## Exercise
Copy exactly the line containing "Focus the Password input field" and each line after it to the end of the listing, and output nothing else.

## Dataset extract
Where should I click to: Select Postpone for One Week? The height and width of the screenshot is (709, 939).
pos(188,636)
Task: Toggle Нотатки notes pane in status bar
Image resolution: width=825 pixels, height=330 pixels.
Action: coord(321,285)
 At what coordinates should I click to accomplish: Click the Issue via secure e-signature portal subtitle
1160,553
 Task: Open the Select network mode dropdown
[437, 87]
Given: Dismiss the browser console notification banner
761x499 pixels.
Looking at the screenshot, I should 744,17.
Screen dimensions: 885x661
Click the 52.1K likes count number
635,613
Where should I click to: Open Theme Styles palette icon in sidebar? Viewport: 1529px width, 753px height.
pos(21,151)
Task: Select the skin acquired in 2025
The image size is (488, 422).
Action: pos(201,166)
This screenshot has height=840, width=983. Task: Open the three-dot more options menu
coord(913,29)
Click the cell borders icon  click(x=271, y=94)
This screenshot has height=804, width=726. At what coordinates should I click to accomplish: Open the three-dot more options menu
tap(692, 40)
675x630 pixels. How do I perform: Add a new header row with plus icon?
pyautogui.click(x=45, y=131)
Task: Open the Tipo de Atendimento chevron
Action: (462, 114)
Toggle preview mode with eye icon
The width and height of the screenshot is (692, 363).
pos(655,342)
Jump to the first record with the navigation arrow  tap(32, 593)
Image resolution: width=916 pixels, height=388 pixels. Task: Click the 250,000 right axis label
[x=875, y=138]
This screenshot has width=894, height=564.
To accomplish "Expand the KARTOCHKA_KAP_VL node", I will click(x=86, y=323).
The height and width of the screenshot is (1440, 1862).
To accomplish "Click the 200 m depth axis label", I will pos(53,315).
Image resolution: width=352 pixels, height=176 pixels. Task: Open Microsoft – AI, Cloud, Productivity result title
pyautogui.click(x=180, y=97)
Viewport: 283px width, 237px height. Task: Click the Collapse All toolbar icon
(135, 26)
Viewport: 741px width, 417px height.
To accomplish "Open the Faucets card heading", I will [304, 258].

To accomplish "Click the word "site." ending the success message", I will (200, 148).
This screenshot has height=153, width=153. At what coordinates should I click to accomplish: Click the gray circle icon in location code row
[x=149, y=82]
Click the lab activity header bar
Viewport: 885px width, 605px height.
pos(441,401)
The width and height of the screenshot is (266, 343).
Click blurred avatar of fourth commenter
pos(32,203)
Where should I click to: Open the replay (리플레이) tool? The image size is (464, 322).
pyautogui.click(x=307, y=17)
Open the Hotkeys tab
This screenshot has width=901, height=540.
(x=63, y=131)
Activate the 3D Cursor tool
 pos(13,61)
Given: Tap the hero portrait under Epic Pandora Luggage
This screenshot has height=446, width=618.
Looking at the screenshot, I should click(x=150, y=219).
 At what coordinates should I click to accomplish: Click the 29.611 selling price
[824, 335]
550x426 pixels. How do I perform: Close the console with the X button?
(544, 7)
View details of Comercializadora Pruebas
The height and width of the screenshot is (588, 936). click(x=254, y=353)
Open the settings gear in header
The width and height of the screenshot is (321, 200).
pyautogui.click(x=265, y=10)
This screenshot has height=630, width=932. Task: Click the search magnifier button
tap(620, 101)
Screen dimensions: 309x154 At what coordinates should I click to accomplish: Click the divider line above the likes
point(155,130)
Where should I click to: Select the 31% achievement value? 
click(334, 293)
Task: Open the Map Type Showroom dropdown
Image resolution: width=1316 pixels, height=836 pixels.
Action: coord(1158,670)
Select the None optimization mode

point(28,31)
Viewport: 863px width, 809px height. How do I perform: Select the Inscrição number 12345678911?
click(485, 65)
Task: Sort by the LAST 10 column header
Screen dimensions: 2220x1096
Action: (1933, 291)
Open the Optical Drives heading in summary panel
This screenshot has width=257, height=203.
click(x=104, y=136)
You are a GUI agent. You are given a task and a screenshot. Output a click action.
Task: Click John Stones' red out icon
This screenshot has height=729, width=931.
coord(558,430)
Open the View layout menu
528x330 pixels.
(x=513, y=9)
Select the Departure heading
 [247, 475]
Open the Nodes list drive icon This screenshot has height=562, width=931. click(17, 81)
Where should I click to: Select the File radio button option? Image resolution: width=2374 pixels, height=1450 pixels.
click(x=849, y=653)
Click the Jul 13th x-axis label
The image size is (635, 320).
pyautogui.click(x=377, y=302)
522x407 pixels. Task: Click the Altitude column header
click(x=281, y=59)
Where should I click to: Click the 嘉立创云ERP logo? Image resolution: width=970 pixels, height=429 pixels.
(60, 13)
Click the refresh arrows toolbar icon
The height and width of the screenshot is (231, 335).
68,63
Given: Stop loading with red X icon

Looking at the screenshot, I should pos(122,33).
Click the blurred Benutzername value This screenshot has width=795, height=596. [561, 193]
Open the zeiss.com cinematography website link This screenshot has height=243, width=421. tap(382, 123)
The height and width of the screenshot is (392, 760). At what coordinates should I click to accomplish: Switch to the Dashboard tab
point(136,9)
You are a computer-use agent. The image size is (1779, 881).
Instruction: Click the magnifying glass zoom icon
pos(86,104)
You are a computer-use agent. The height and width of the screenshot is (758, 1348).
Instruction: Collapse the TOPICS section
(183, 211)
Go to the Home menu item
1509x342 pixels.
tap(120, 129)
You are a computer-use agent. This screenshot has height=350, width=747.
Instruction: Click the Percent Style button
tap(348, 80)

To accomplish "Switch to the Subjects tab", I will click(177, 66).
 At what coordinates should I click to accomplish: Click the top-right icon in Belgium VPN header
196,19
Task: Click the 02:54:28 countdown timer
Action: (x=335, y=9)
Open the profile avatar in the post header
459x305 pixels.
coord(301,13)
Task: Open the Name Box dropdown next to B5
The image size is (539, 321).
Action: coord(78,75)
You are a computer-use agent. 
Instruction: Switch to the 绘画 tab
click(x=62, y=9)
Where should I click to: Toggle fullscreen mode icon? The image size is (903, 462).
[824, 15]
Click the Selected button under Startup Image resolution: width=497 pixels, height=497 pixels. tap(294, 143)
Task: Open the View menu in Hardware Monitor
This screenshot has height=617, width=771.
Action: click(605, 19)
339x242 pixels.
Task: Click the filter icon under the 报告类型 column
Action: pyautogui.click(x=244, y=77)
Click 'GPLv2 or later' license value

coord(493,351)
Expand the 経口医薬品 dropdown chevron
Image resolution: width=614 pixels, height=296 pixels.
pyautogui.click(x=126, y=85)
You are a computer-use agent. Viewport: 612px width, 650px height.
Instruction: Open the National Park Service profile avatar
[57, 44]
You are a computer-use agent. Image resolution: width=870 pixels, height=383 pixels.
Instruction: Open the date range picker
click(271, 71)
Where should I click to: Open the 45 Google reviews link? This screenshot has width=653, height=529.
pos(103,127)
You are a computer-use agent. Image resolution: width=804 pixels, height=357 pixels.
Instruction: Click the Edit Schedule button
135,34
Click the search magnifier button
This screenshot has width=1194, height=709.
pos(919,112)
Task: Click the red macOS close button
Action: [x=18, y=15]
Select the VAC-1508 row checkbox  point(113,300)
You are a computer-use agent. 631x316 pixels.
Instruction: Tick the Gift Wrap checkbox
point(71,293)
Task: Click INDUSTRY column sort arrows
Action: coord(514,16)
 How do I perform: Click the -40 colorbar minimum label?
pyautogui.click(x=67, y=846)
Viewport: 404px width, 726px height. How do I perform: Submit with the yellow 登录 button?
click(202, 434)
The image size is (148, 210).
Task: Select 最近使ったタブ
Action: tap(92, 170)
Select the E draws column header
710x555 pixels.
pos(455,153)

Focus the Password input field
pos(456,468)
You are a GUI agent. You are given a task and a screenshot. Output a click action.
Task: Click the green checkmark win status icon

## Answer for this exercise
Focus the Password input field
pos(456,468)
You are a GUI agent. You are given a task and a screenshot. Output a click action.
Task: Click the green checkmark win status icon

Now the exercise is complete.